━━━ Data in this exercise

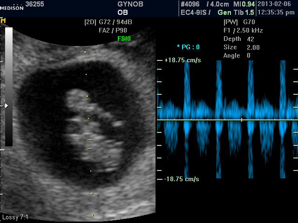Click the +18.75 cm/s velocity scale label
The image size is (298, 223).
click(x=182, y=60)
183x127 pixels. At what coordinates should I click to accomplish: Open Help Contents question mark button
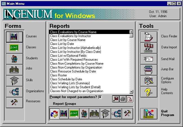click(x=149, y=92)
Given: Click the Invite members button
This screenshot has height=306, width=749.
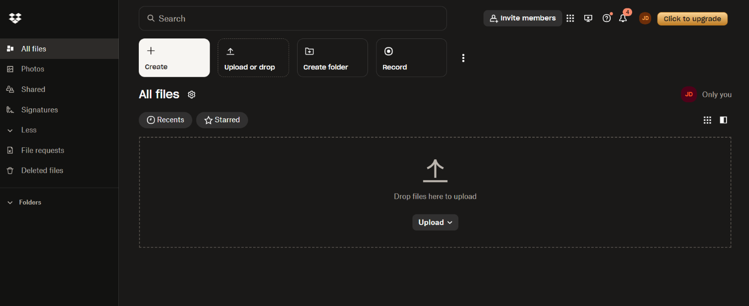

━━━━━━

What is expected>
Copy the entries above exactly from the line with "Given: Click the Invite members button" down to their last line, both ends included. Do not copy any pictures.

Exercise output>
Given: Click the Invite members button
This screenshot has height=306, width=749.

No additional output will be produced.